- Monday, June 1, 2015

The U.S. Supreme Court must soon decide whether to hear a handful of cases that present a persistently stubborn question: In a class-action lawsuit, just what exactly is a class?

In class actions, lawyers seek damages on behalf of individual plaintiffs who represent hundreds, thousands and sometimes even millions of others making similar claims and alleging common injuries. The Supreme Court has in recent years tried to bring a measure of consistency to the central issues — who can join a class and how to measure damages — only to find the lower courts repeatedly disregarding their decisions.

Indeed, the John G. Roberts court can be forgiven for having thought it had settled the class-action question with its rulings in Wal-Mart v. Dukes (2011) and Comcast v. Behrend (2013). Taken together, these decisions established the legal requirements for plaintiffs to pursue a class-action lawsuit: The plaintiffs had to prove measurable and common harm, and they had to demonstrate that common issues predominated over individual ones. With the precedent set by these two decisions, lower courts finally had a clear standard to follow when evaluating whether to certify a class of plaintiffs.

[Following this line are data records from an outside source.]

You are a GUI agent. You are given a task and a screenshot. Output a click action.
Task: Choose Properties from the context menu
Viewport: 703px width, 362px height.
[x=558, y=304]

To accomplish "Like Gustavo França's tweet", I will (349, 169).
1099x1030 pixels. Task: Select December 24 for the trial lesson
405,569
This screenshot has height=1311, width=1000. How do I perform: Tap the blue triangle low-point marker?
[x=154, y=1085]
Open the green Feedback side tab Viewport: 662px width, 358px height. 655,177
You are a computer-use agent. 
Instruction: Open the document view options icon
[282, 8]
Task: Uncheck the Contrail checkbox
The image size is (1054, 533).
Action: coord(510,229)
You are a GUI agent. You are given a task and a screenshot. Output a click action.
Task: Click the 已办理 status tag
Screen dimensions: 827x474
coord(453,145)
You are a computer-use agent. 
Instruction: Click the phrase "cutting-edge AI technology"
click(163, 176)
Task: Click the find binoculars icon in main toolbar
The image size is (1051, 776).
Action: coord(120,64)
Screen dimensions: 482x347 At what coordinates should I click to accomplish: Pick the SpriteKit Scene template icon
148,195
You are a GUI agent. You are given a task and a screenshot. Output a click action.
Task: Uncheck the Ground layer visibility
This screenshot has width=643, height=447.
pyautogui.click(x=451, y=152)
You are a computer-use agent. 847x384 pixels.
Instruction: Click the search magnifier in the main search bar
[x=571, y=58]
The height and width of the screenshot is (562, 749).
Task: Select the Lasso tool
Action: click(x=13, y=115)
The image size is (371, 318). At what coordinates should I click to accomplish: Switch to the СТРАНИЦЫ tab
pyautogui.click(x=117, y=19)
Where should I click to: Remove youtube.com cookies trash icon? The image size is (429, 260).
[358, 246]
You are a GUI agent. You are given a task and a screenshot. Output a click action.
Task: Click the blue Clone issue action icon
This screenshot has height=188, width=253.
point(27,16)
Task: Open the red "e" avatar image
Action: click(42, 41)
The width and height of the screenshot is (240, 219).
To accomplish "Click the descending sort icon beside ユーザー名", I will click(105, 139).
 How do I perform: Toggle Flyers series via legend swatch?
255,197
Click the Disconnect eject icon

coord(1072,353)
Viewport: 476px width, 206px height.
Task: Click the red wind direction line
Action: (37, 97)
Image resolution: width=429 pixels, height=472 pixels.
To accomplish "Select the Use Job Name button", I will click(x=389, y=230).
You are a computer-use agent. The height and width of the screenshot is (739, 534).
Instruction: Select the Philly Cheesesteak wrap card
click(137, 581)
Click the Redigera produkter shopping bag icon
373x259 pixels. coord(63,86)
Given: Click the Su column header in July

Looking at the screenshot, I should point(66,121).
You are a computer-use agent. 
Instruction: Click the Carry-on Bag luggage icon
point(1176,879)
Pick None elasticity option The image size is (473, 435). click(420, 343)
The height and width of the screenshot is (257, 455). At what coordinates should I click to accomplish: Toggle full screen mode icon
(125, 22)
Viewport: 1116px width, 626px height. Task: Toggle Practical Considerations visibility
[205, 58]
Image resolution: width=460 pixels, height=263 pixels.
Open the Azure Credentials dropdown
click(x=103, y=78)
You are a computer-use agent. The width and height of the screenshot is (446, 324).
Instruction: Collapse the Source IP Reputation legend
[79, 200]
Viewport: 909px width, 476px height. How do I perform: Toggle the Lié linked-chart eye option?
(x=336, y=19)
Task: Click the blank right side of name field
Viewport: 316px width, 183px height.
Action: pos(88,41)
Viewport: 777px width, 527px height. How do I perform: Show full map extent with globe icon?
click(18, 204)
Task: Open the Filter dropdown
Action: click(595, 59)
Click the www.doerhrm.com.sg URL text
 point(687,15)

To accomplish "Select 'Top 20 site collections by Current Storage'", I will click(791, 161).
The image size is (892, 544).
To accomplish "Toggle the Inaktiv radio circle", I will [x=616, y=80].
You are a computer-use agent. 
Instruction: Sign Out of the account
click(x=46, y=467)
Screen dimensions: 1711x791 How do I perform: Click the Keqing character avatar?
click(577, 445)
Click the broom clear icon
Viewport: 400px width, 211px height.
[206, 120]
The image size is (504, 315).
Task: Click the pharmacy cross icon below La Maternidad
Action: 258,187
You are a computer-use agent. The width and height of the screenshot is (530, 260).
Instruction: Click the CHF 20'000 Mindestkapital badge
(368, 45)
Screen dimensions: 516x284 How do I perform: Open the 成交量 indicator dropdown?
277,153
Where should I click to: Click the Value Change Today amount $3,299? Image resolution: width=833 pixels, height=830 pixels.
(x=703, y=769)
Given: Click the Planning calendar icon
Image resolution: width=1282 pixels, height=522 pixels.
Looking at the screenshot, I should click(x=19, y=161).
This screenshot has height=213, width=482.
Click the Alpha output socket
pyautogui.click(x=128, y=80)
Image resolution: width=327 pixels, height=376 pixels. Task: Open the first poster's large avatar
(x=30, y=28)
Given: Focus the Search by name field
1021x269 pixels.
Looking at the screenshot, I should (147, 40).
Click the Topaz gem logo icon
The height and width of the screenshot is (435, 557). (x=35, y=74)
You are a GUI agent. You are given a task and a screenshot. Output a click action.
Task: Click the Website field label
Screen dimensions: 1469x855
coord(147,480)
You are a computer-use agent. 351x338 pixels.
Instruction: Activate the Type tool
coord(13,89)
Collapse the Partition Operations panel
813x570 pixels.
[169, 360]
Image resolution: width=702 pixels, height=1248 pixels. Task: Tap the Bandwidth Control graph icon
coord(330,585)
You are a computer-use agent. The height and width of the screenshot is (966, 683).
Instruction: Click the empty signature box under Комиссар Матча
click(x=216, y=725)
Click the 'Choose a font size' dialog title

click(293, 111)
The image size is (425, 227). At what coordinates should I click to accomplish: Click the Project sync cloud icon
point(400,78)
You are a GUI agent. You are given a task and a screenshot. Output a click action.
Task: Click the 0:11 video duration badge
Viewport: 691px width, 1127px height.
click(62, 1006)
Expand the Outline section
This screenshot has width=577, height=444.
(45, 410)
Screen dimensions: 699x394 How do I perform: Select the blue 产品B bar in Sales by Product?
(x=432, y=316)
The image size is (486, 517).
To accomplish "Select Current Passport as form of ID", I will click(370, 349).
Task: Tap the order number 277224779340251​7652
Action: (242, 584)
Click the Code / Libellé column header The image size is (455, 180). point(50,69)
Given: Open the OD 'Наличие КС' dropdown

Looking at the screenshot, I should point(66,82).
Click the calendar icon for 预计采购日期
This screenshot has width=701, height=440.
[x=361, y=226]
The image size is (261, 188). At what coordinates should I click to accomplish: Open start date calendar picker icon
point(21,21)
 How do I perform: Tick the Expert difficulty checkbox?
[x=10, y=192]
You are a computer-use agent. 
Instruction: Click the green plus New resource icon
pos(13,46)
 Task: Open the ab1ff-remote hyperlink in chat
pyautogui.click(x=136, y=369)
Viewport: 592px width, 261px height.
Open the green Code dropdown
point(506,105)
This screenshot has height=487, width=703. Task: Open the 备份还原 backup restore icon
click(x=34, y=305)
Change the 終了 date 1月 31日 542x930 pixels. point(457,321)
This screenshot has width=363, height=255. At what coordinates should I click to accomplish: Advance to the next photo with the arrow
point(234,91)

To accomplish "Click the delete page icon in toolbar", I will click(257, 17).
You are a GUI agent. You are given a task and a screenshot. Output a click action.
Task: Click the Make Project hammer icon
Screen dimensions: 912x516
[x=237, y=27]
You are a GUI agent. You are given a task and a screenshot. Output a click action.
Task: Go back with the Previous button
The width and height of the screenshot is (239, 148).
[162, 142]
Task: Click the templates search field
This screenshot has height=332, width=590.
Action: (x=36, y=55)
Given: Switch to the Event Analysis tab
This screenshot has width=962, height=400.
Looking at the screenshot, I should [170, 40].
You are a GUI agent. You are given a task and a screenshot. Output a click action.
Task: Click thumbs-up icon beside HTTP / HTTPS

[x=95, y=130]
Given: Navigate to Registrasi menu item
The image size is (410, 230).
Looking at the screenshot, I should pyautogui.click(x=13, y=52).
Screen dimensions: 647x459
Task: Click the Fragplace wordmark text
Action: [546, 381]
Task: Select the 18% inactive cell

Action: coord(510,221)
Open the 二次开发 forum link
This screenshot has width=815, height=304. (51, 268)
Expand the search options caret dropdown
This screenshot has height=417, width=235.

But it hasn’t worked out that way.

While some lower courts have followed the Wal-Mart and Comcast standard, many others have disregarded it and allowed questionable class actions to proceed to trial, often with hundreds of millions of dollars in liability at stake.

A diverse group of American corporations, including Tyson Foods, Dow Chemical, Allstate Insurance and Wal-Mart, is now asking the Supreme Court to once again step in and establish some order and rationality in a class-action system run amok. It is critical that the Supreme Court do so by taking up these cases.

While the nature of the claims in the cases vary from wage and hour in Wal-Mart, Tyson and Allstate, to alleged price-fixing in Dow, the central questions presented are the same: Can a class that includes plaintiffs who suffered no actual harm be certified, and can statistical sampling be used to derive “average damages” if such a figure actually overcompensates many claimants in the class? These are questions of basic fairness and equity that the Supreme Court must resolve.

These cases are particularly ripe for Supreme Court review as they present the justices with the rare opportunity to review class certification issues post-jury verdict.

Too often, corporate defendants feel compelled to settle class-action lawsuits before a jury can decide the merits. But here, the companies involved were courageous enough to fight to the end and endure big jury verdicts — in Dow’s case a staggering $1.1 billion — all in the belief that Supreme Court precedent was squarely on their side.

These cases — with their full trial and appellate records — will allow the justices to answer crucial questions such as whether the plaintiffs proved that all class members were similarly situated and suffered actual injury and ascertainable damages. And did the defendants have an opportunity to show which claimants were not injured, and how injury varied? The facts of the cases suggest the answer to these questions is a resounding no.

Had Dow been able to offer a full defense in the case alleging coordinated price increase announcements, the company could have shown that buyers actually negotiated away proposed price increases or moved their business elsewhere, and, as a result, suffered no actual harm from the alleged collusion. But Dow was prevented from proving at trial that its buyers had vastly different experiences and were, therefore, not “similarly situated.”

In Wal-Mart’s case, an expert for the plaintiffs extrapolated underpayments to 187,000 company employees from small, unrepresentative samples. The class action format barred Wal-Mart from showing which employees were actually uninjured. An artificial calculation replaced actual facts.

Cases like these expose the stark truth that modern class actions are not about addressing true grievances shared by a common set of plaintiffs. Instead, their goal is to amass large classes to ratchet up pressure on companies and force quick and lucrative settlements.

In Wal-Mart and Comcast, the Roberts court started to fix the class-action system. With these new cases, it now has the perfect opportunity to finish the job.

John Engler, a former Republican governor of Michigan, is president of the Business Roundtable.